By Benna Aguti | Clinical Officer
Dear friends I would like to share with you some of our experiences in the field.
The village that we visited in Cetkana had the most interesting stories and experiences. We are always curious to know how a village got its name. When we asked the local elders in this village they told us that many years ago, when a villager leader walked to the market he saw strange animal feaces along the road. The whole village got concerned as to what animals could have passed by, it is later found to be traders from Sudan and far off places who had used camels for travelling and had passed through their village and the place became known as “Cetkana”, Cet meaning feaces and Kana meaning horses.
The outreach post is approximately 9 km from the Karin clinic with no nearby health facilities, we had an unusual high number of client turn up for all services. When the village people and the local leaders saw us approaching on our motor cycles they were very excited. They warmly welcomed us and told us that they thought we would not turn up, since they had already waited for nearly 2 hours. The problem is we could not leave the health centre, because just as we had packed our outreach kits to leave, a number of children and mothers came at the clinic all with serious cases and we knew that we could not leave Scovia, the nurse to handle this cases alone.

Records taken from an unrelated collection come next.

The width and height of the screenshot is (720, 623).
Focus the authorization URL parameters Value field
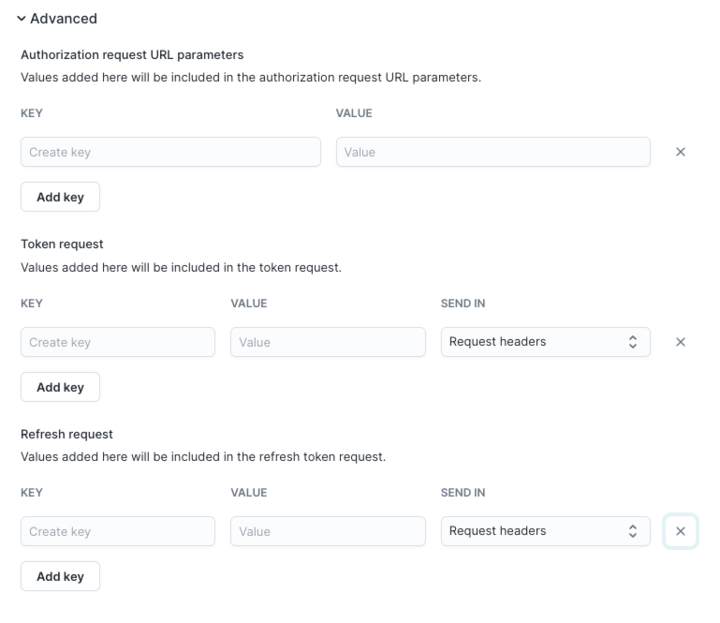[493, 152]
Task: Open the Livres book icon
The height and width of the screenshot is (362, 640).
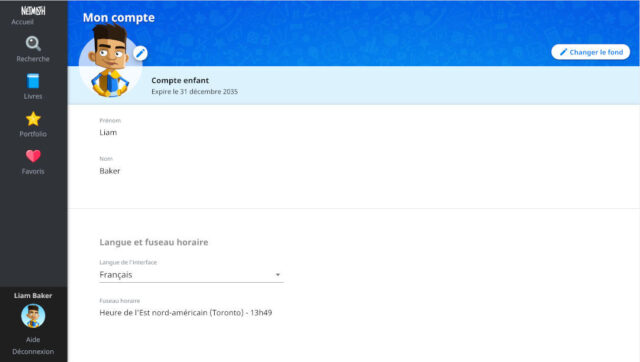Action: click(33, 81)
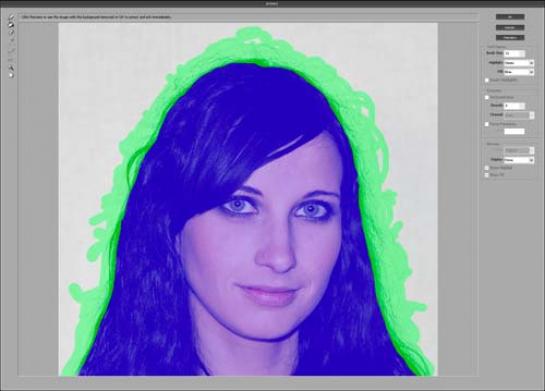The width and height of the screenshot is (545, 391).
Task: Click the Preview button
Action: 510,38
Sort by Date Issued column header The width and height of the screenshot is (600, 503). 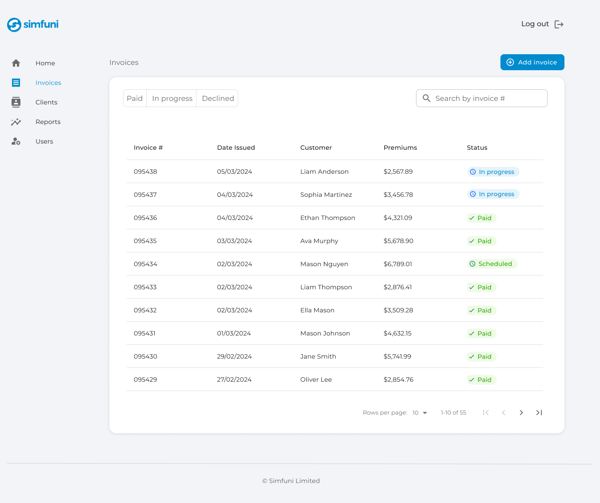(236, 148)
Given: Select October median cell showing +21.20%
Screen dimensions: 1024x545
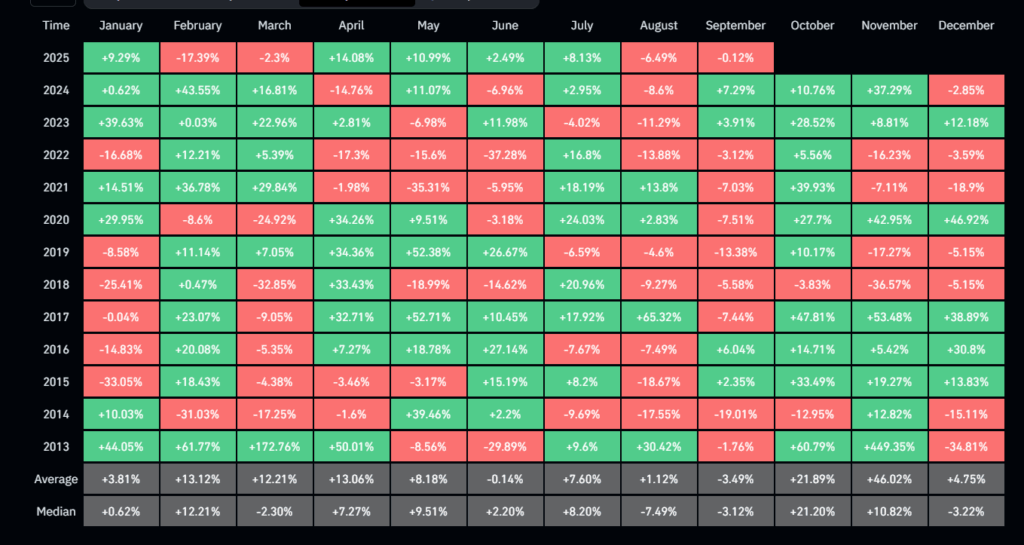Looking at the screenshot, I should pyautogui.click(x=812, y=511).
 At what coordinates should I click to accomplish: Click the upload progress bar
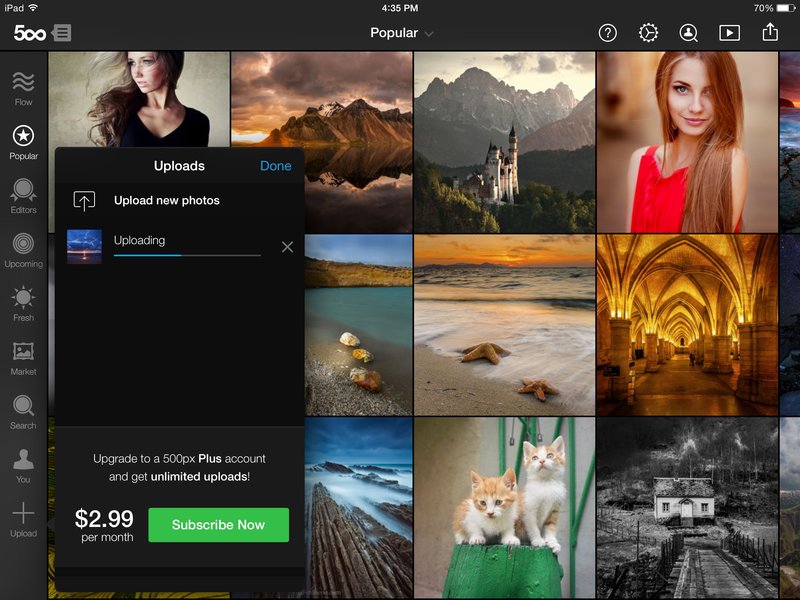click(187, 255)
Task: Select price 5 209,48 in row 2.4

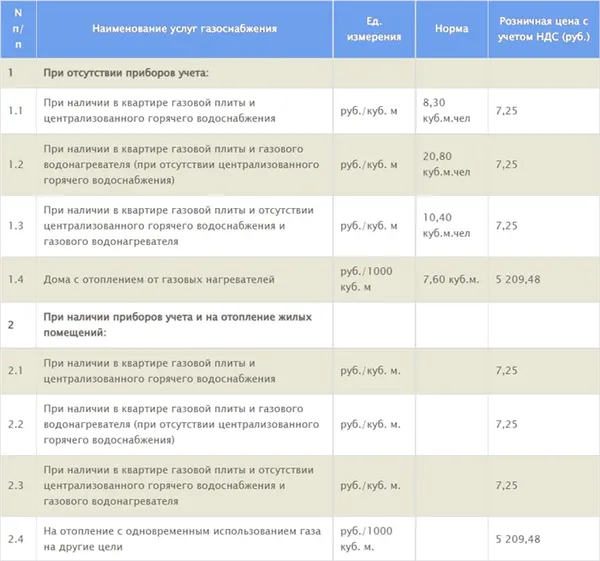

So at around midday we hooped onto the “boda boda” our local transport means. As it is usually the practice we start off with a word of prayer and sharing with them the gospel. Benna then takes them through health education. She talked about clean water and sanitation because our records are showing a number of children turning up at the clinic with water related illnesses for example typhoid. Then we split out the tasks Monica handled the immunization and so the expectant mothers and the children all sit near her table and patiently wait as she gets all her gadgets together. Evelyn called upon the young men and girls to move to her desk and she began counseling them one at a time.
We are always glad to do this work. The outreach is a true reflection of our calling. On this day we meet with Lucy ng. While most patients waited patiently for their turn, Lucy came towards me looking very excited. I knew she wanted to talk to me. She tells me about her daughter.
“I am happy now”, Lucy beams. I have time to eat, my daughter can now go to school. And I can even work in my garden. A few of the men chuckle to hear a woman talk about this daughter with so much joy. But all I notice is Lucy’s glowing face, the fresh flowers in her hair and the lovely green dress she is wearing for special occasions.
Touching her forearm, I reply, “Well, I am glad to hear about your daughter, what exactly happened? I was curious t to know the reason for this excitement.
You see Lucy narrated to that she had visited several health facilities where they had wrongly diagnosed her daughter and she was not well for several months. She was out of school and this made them miserable because it would mean that she cannot perform well in school. Tired of this Lucy resorted to the traditional healers for help. One day, her village was visited by the outreach team and she was convinced by her local village health volunteer to take her daughter for testing. It was when they found out that she was not getting the right treatment.
Her daughter was immediately treated and she continued to visit the clinic thereafter for more treatment.
That really hit me.
Our job is to focus on health, hygiene and sanitation; to make sure the health care is accessible to this people. But it is all beautiful to make someone feel loved and cared for.